Holding court at the end of the play, Touchstone has a riff on the virtues of "if." He remembers when seven justices could not settle a quarrel but when one of the parties thought of an If, they had a way through. If you said so, then I said so. But only If. And so they "shook hands and swore brothers." "Your If is the only peacemaker," the clown concludes, "much virtue in If." Working on this scene a week ago I felt sure I'd stumbled upon the secret to the play. If! Of course! it's the magic word in the play. I was wrong, of course.
I rushed home after rehearsal and went online to the Shakespeare Concordance. It's a great place to get lost in. I found that "if" is used 3,679 times in Shakespeare--it's one of his favorite words--and 94 times is As You Like It. That's a lot, and a lot more than in Macbeth, which has only a measly 38 "ifs". But in the "if" division, As You Like It only wins a tie for third with Measure for Measure, and is well behind Othello, which wins with 113. So much for my eureka moment.
Still, if you are on the if trail, you can't help noticing that we get a fistful of ifs in the lines which immediately follow Touchstone's speech. The god Hymen appears, with the brides, and this revelation is met with a hail of ifs:
DUKE: If there be truth in sight, you are my daughter.
ORLANDO: If there be truth in sight you are my Rosalind
PHOEBE: If sight and shape be true, why then my love, adieu.
ROSALIND: [to the Duke] I'll have no father if you be not he. [to Orlando] I'll have no husband, if you be not he. [to Pheobe] Nor ne'er wed woman, if you be not he.
These lines are all spoken without any reference to Touchstone's If speech, and I'd be willing to bet audiences wouldn't even make the connection. But if happens anyway. Much virtue in If--your if is the only peacemaker. It's fair to say that the grammatic construction "If . . . then" underlies much of the play's structure. IF a girl was banished from the court, and IF she dressed as a boy, and IF she met her boyfriend in the woods, THEN . . .
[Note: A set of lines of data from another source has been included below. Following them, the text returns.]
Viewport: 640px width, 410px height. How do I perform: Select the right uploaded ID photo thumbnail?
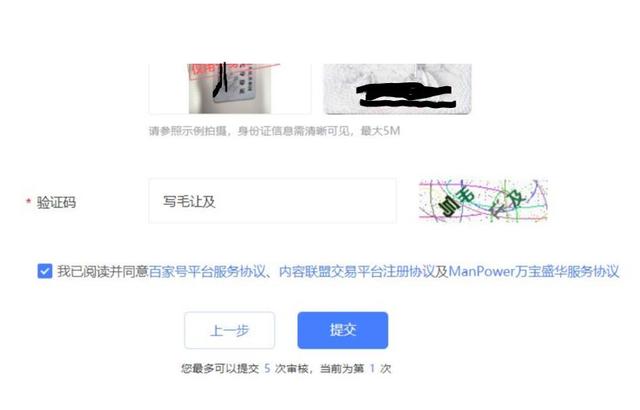pos(398,89)
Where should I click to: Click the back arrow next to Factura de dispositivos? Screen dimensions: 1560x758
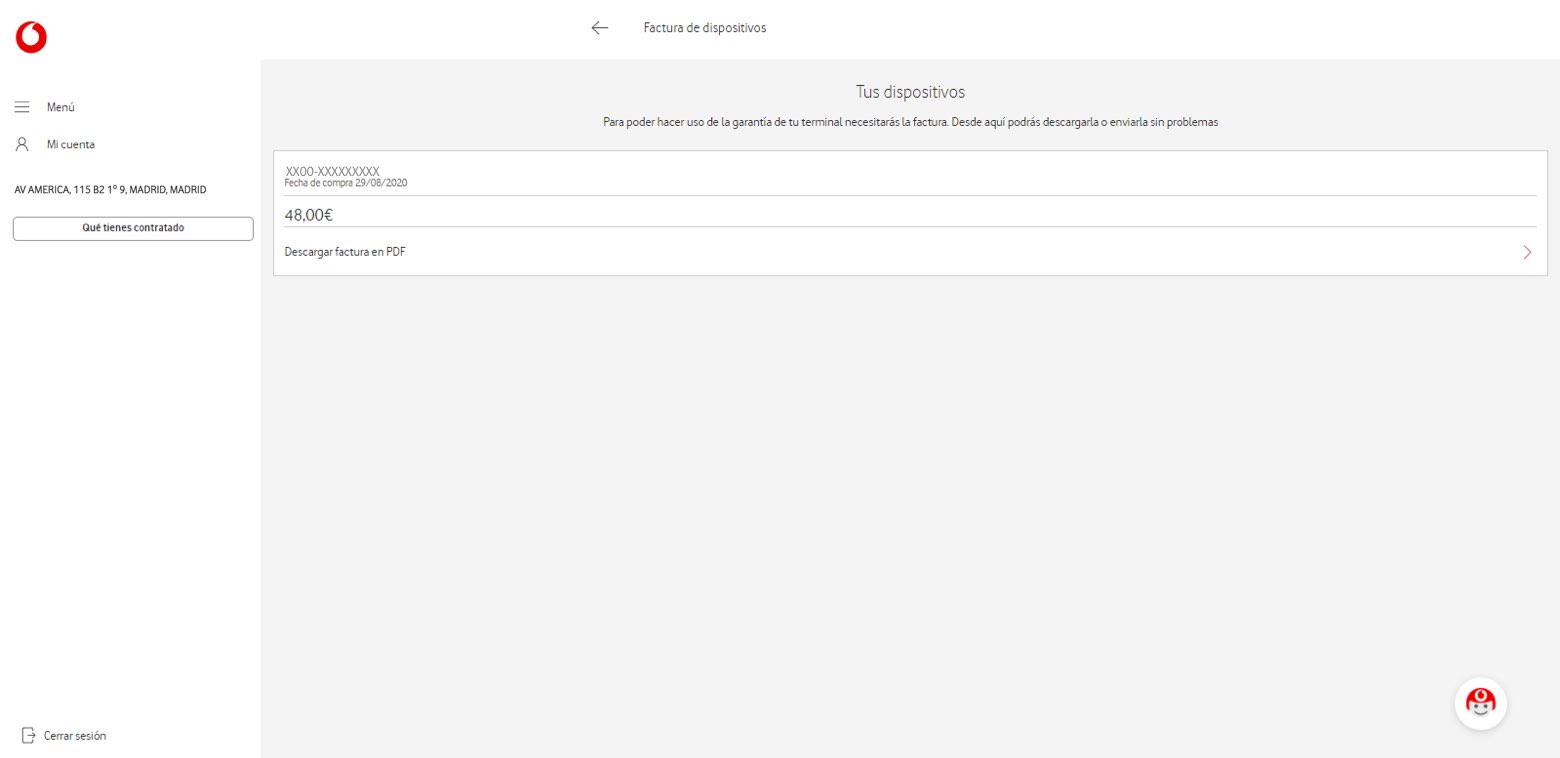(599, 28)
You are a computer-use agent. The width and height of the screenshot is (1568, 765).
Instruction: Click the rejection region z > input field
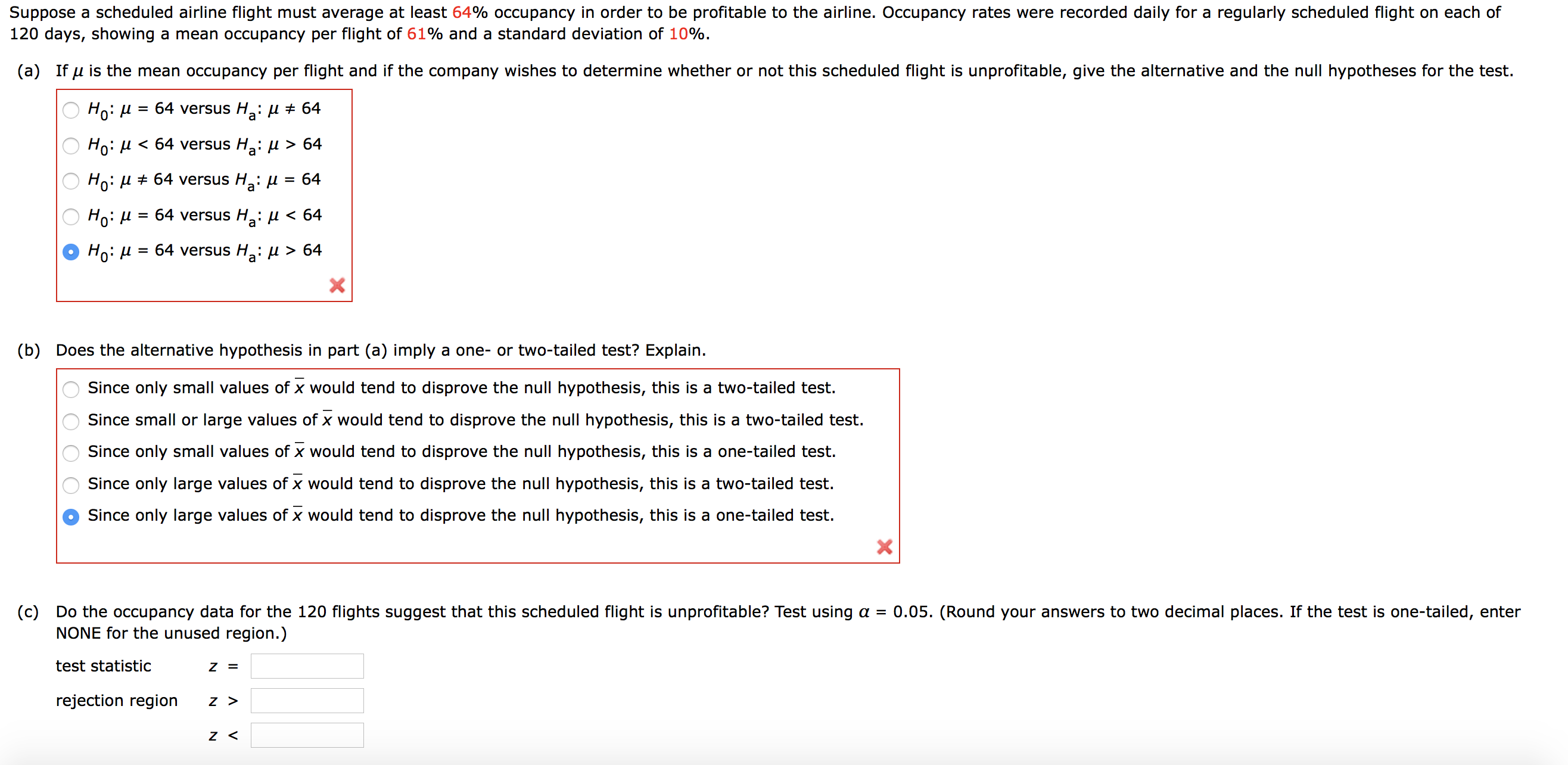coord(307,701)
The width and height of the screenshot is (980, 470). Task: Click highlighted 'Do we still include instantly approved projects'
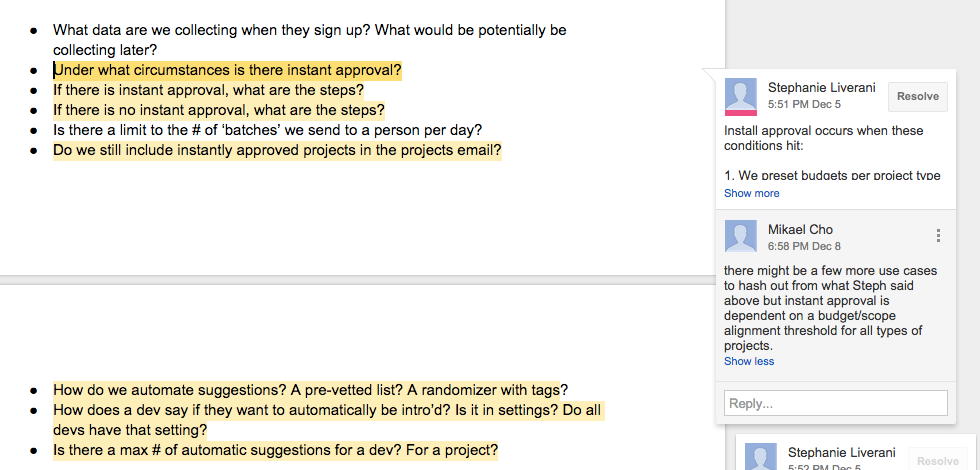tap(277, 151)
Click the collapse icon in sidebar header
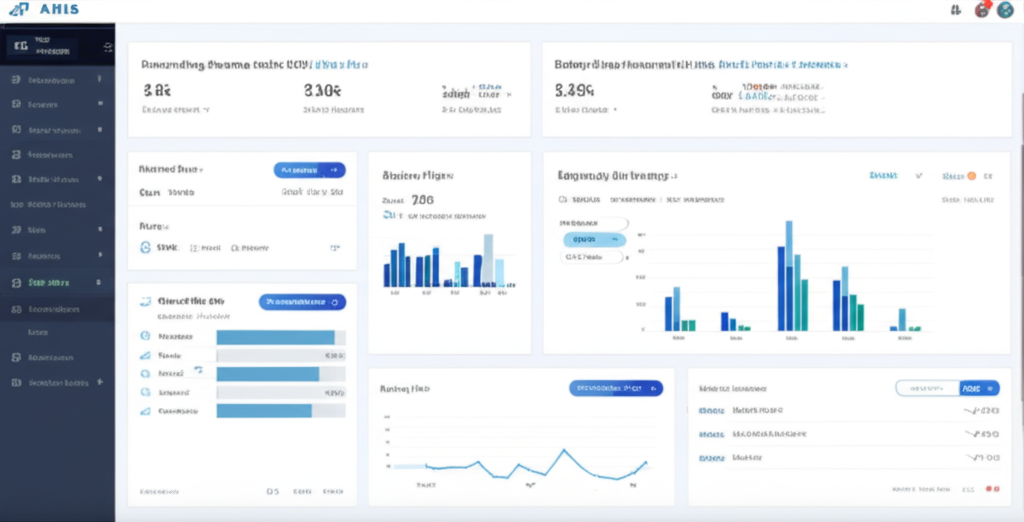This screenshot has width=1024, height=522. tap(107, 47)
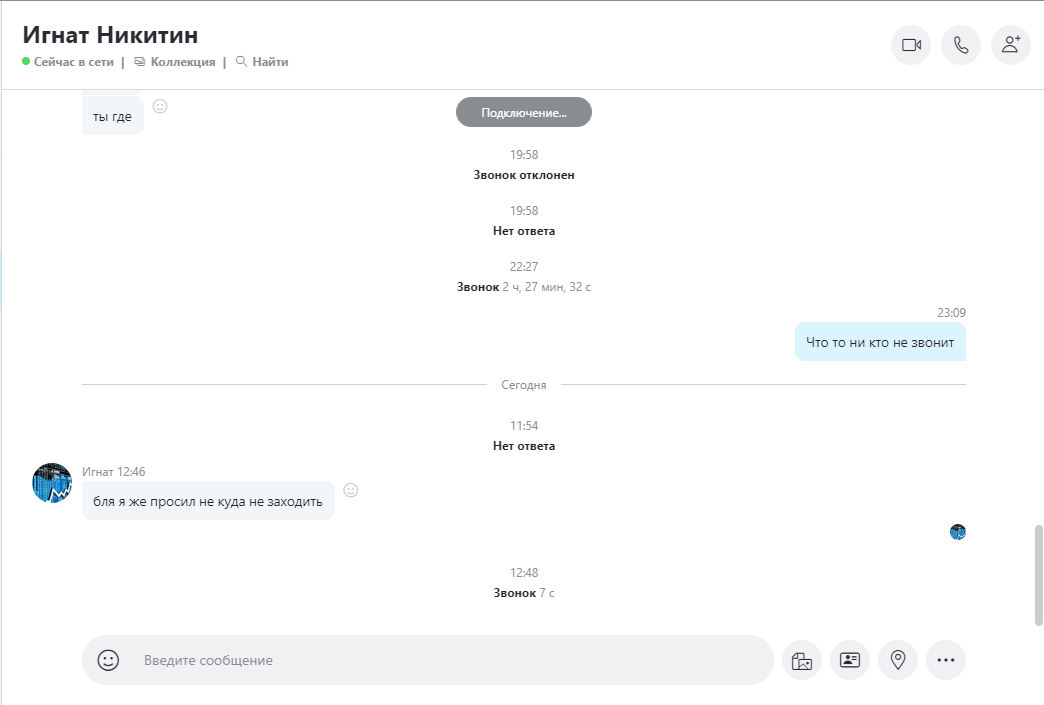This screenshot has height=705, width=1044.
Task: Open more options ellipsis button
Action: point(945,660)
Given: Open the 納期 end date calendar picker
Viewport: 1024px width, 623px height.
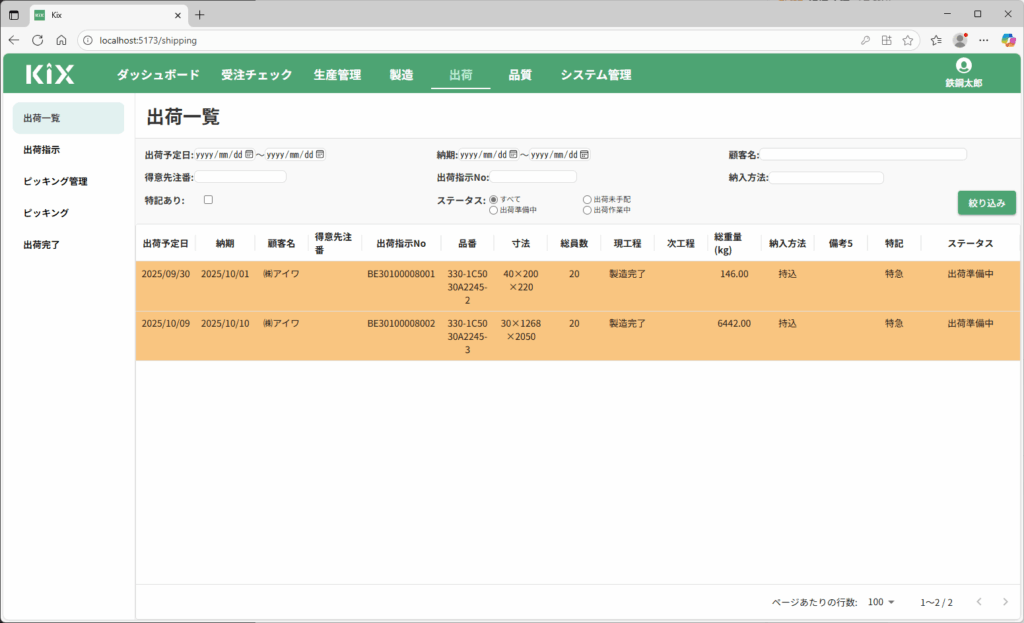Looking at the screenshot, I should pyautogui.click(x=584, y=155).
"If . . then" may be the basic fairy tale logic; any child understands. But I don't mean to pursue these ifs too curiously. Once you get started, you keep finding them everywhere. You'll even start seeing them in two of the plays key words: life and wife. This is the sort of thing that could make you mad. These ifs, which Marjorie Garber calls "imponderable," could drive you to live in "a nook, merely monastic." I'm going back to rehearsal. To hell with if.